■ CONSEGNA: Prosegui il testo sul ventennale dell'assassinio di Rabin, riprendendo dopo la sua ultima frase.

■ TESTO RIPORTATO:
Medio Oriente

A vent’anni dall’assassinio di Rabin, resta solo una piazza vuota

25 Ottobre 2015

Il 24 ottobre cadeva il ventesimo anniversario in data ebraica (12 Cheshvan) dell’assassinio di Yitzhak Rabin. La data del calendario civile è il 4 novembre. In 3.000 si sono ritrovati a Tel Aviv, in Piazza Rabin – nel 1995 si chiamava Piazza Malchei Israel, dove lo statista fu assassinato – a dire che il governo Netanyahu è fallito. Un po’ pochi. Complessivamente, quei 3000 rappresentavano l’ala di estrema sinistra del 1995, quelli che sostenevano Rabin solo perché non c’era nessun altro. In breve la piazza di Rabin in questi venti anni si è dissolta. Decisamente un messaggio di solitudine.

Limitandoci a osservare il quadro della discussione politica, venti anni dopo quella morte il quadro è il seguente: il primo ministro attualmente in carica (allora all’opposizione e in prima fila per auspicare la “rimozione” di Rabin), che fa un uso politico del passato – un tempo, prima che lo storico François Hartog coniasse questo termine, si sarebbe detto un uso strumentale della storia; un sentimento pubblico diviso e lacerato tra disperazione, determinazione, terrore e opposizione; inesistenza sulla piazza politica di una leadership capace di proporre un’alternativa.

Si possono invocare certamente molte cose: la situazione internazionale cambiata, la dimensione e del conflitto, la lacerazione di molte realtà statali intorno, gli equilibri locali (tanto per elencare alcune questioni: Iraq, Turchia, Siria, Libano, senza dimenticare Isis) il quadro internazionale. Resta un fatto. Vent’anni dopo la conflittualità tra una dimensione politica che internamente è propensa a una soluzione politica del lungo confronto con i palestinesi, ma in realtà oltre loro, con una parte delle realtà nazionali arabe intorno, e a una che invece ritiene quella prospettiva non praticabile (anche se a parole non la esclude) è decisamente ancora sul campo. La differenza è che la prima non ha un leader o una figura che la incarni. La seconda sì. Nel vuoto di politica è ovvio che sia la seconda a prevalere.

Forse sarebbe il caso di chiedersi perché è andata così. Dipende da vari fattori, sia esterni sia interni. Ne elenco alcuni.
(1) C’è un pezzo di mondo politico che fuori da quell’area geografica, e segnatamente in Europa, che pensa che la soluzione ottimale sarebbe uno Stato, due popoli, molte culture. La realtà non va in quella direzione. La mia sensazione è che oggi la soluzione due popoli, uno Stato, sarebbe solo il rovescio speculare della situazione attuale. Non mi piace la situazione attuale, che a mio avviso si caratterizza per un principio di “democrazia etnica” ma nemmeno il suo rovescio mi sembra auspicabile.

(Voci sulle coordinate del bersaglio)

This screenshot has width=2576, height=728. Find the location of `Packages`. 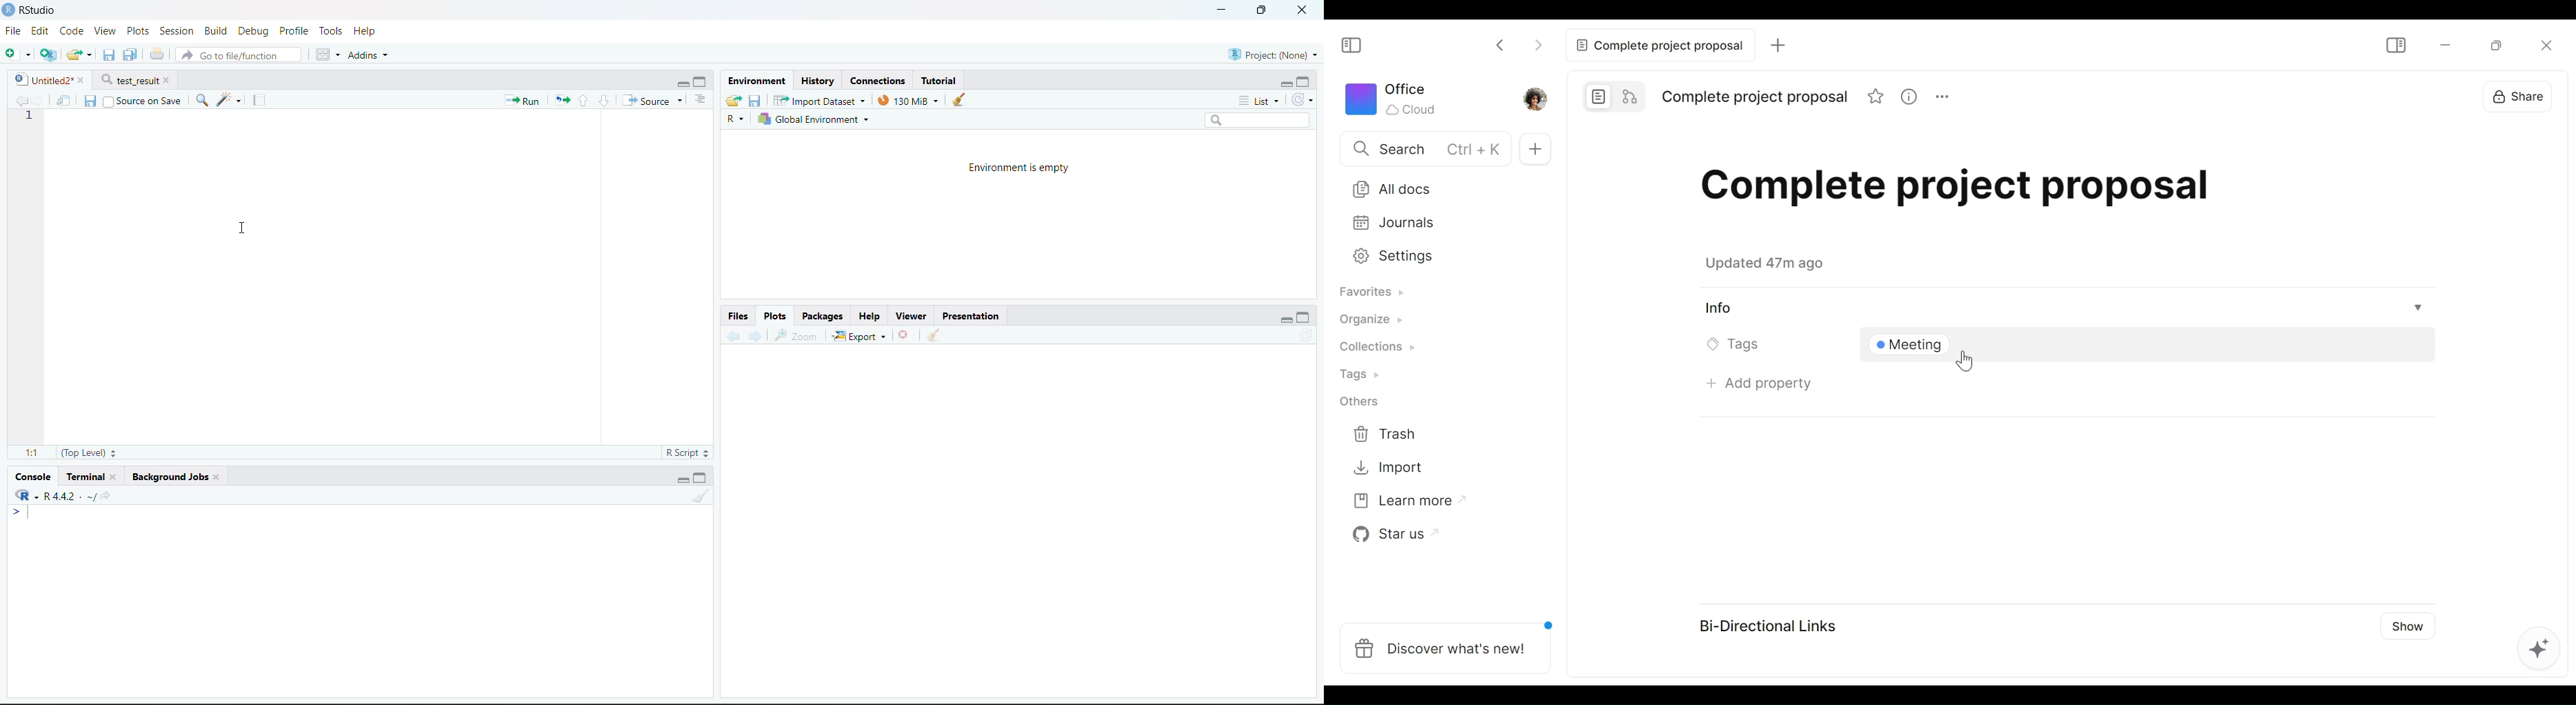

Packages is located at coordinates (823, 314).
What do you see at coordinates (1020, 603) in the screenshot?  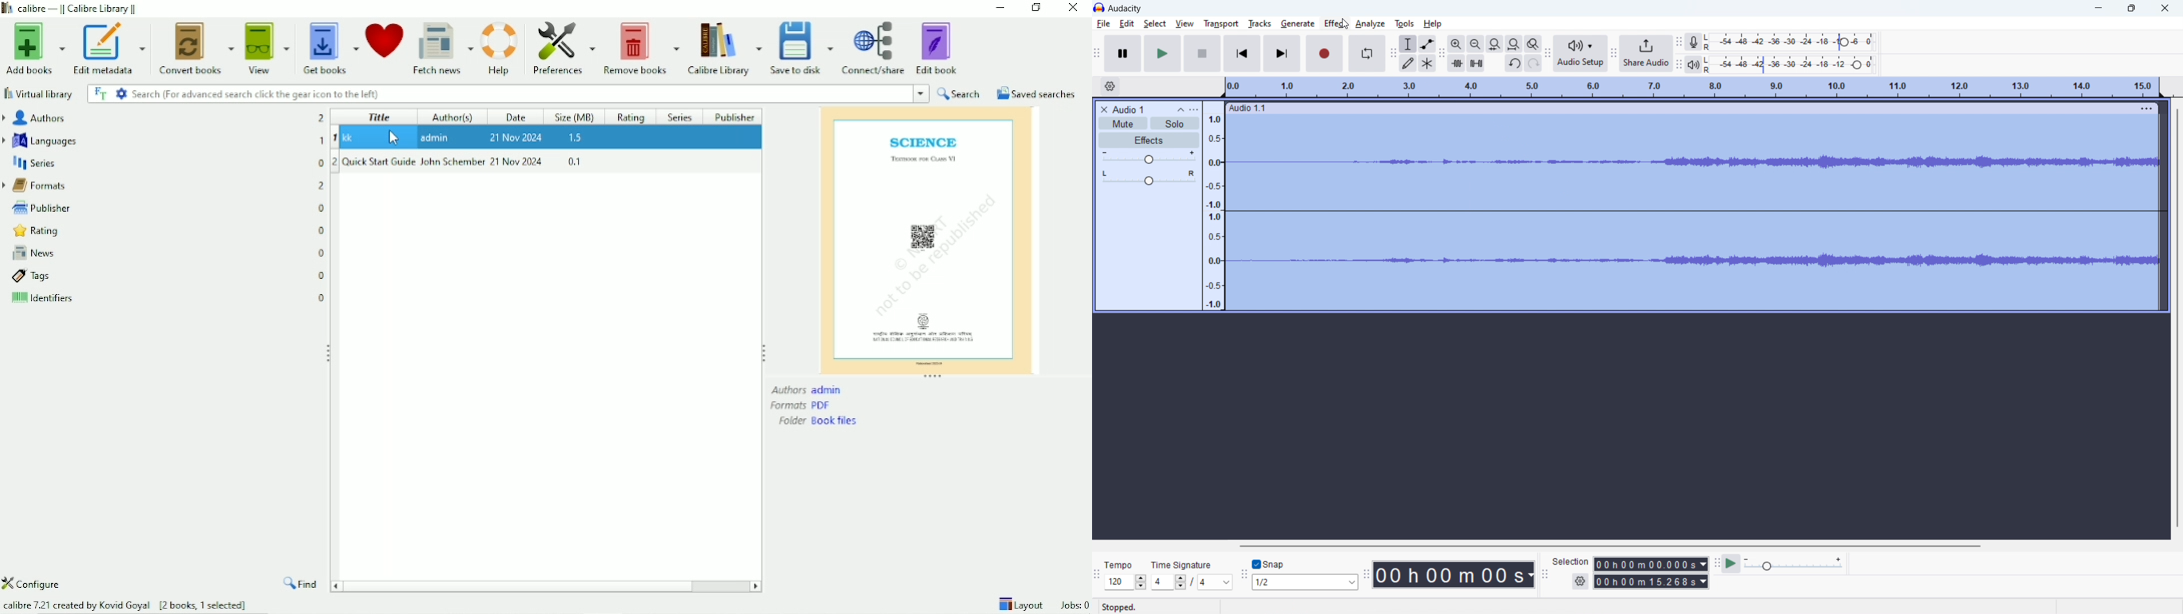 I see `Layout` at bounding box center [1020, 603].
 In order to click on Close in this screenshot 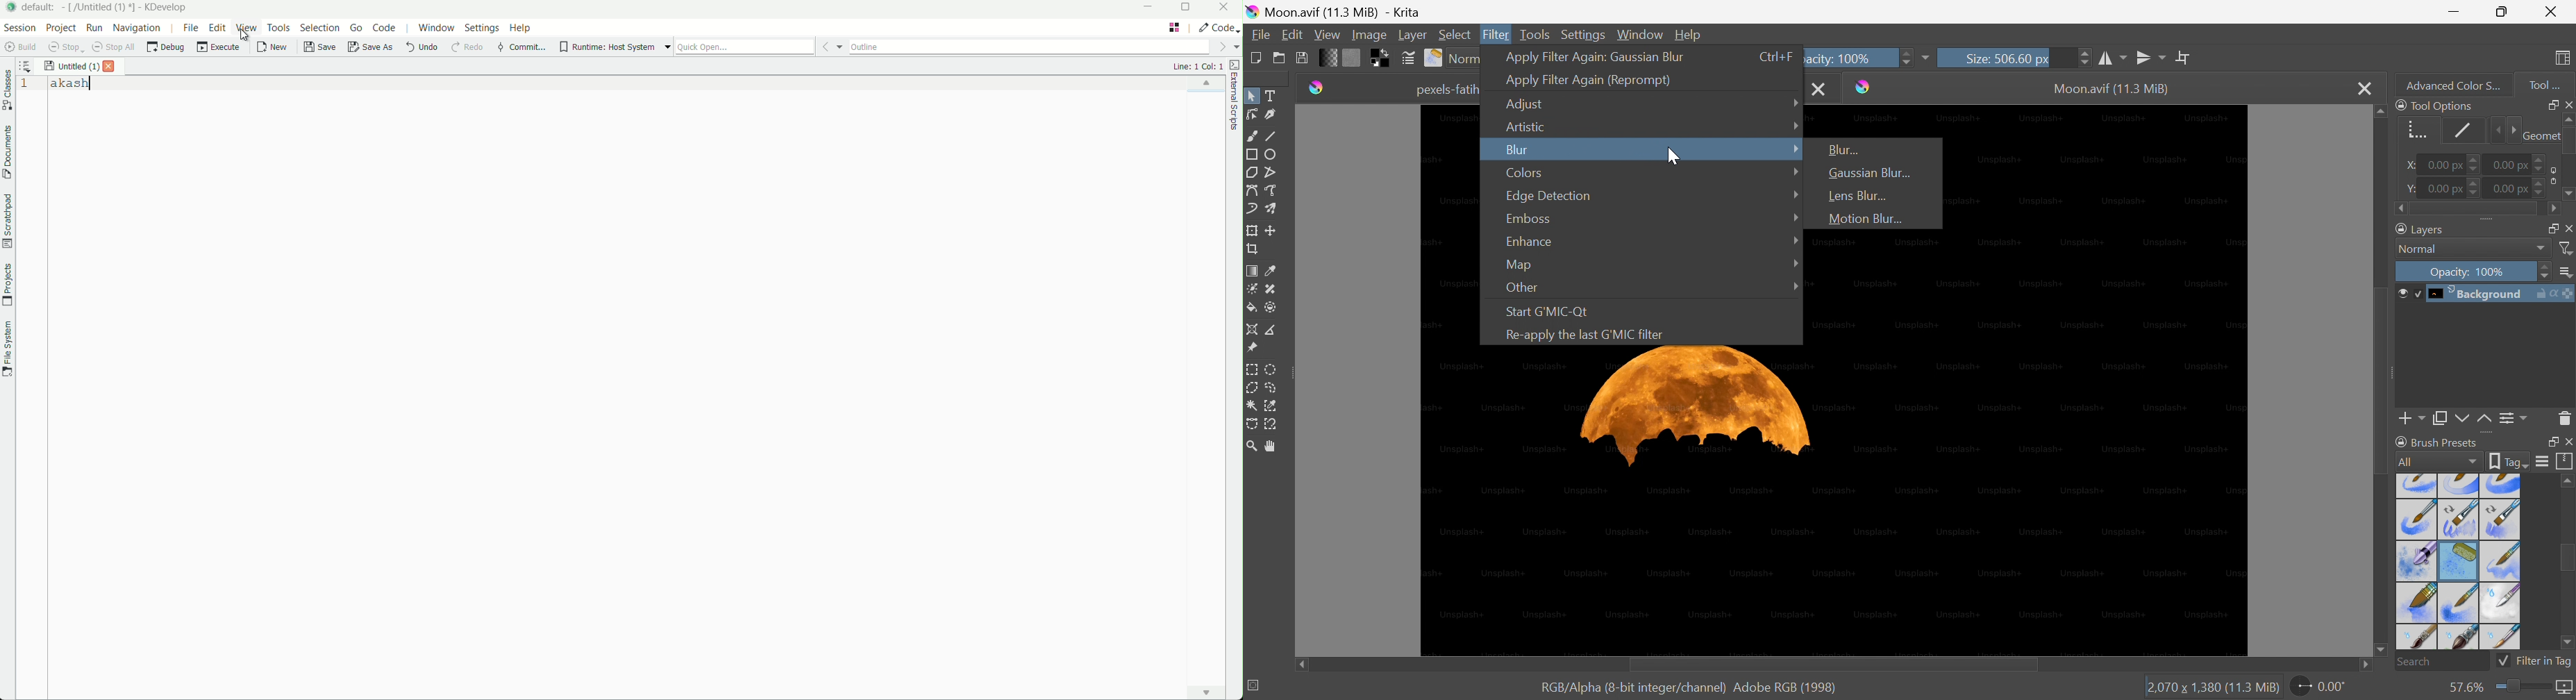, I will do `click(2568, 104)`.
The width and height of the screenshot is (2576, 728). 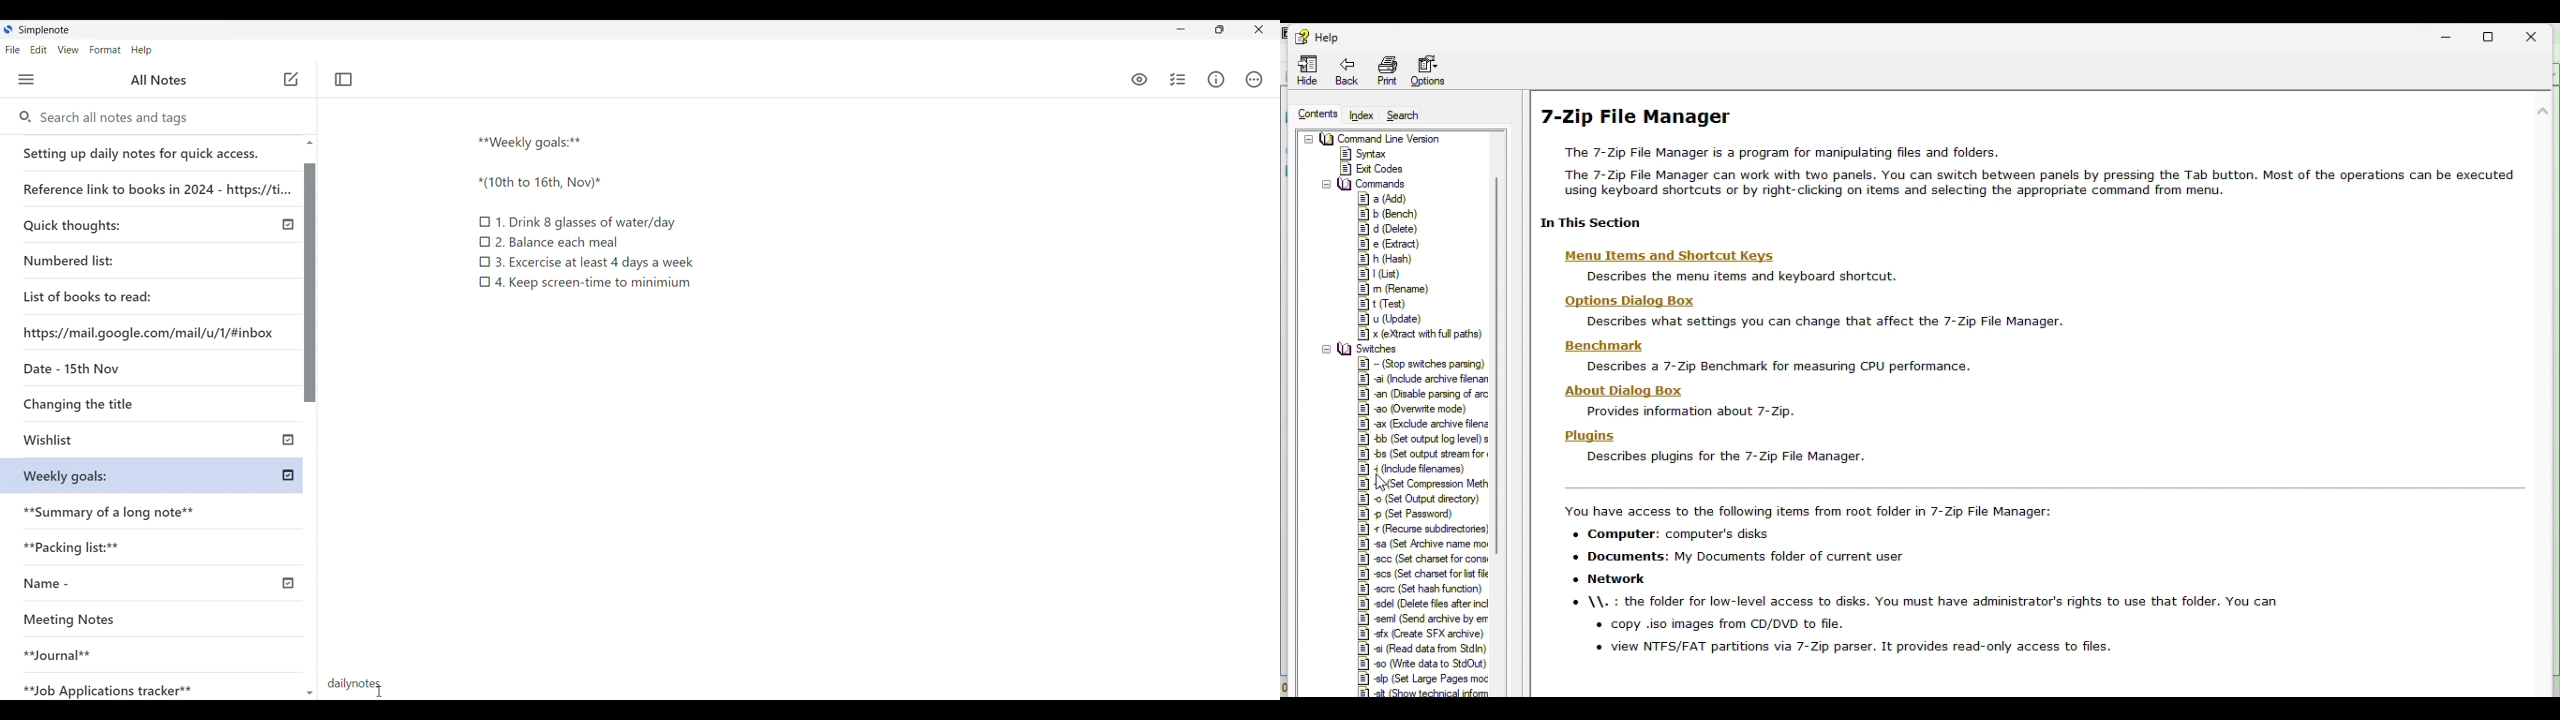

■ RISPOSTA:
(2) La dinamica BDS (boicottaggio, disinvestimento e sanzioni contro Israele), non aprirà nessuna contraddizione: non foss’altro perché la realtà dei boicottaggi nella storia ha avuto sempre due ipotesi: da una parte, non ha scalfito il consenso interno, anzi lo ha rafforzato. Dall’altra, quando lo ha scalfito, ha premiato i poteri forti della parte avversa. Nella storia il boicottaggio non ha mai premiato le forze democratiche. Ha sempre avvantaggiato le forze radicali che non cercano il compromesso o la coabitazione, ma il proprio predominio.
(3) Tutti i processi di pacificazione in quell’area quando sono avvenuti sono stati l’effetto di un atto iniziale di rottura che partivano da una condizione di forza e di autorevolezza di una leadership. Non c’era alcun movimento popolare, di massa che li abbia indotti. Al contrario. I protagonisti hanno sempre pagato un prezzo altissimo. Anwar al-Sadat è stato il primo, Rabin è stato il secondo.

Riflettere su Yitzhak Rabin oggi, a venti anni, dalla sua morte, soprattutto nella solitudine o nel vuoto di quella piazza (a differenza della folla che era presente il 4 novembre 1995 su quella stessa piazza) e al vuoto del mondo politico che allora prese un aereo per essere presente alla cerimonia di sepoltura , il 6 novembre mattina – non significa solo rievocarne la figura, ma comprendere come nella sua strada più volte la politica si sia trovata di fronte al bivio di scegliere in nome della propria coerenza di pensiero e dunque di confliggere con la realtà o di provare a modificare profondamente la realtà che si riceveva in eredità.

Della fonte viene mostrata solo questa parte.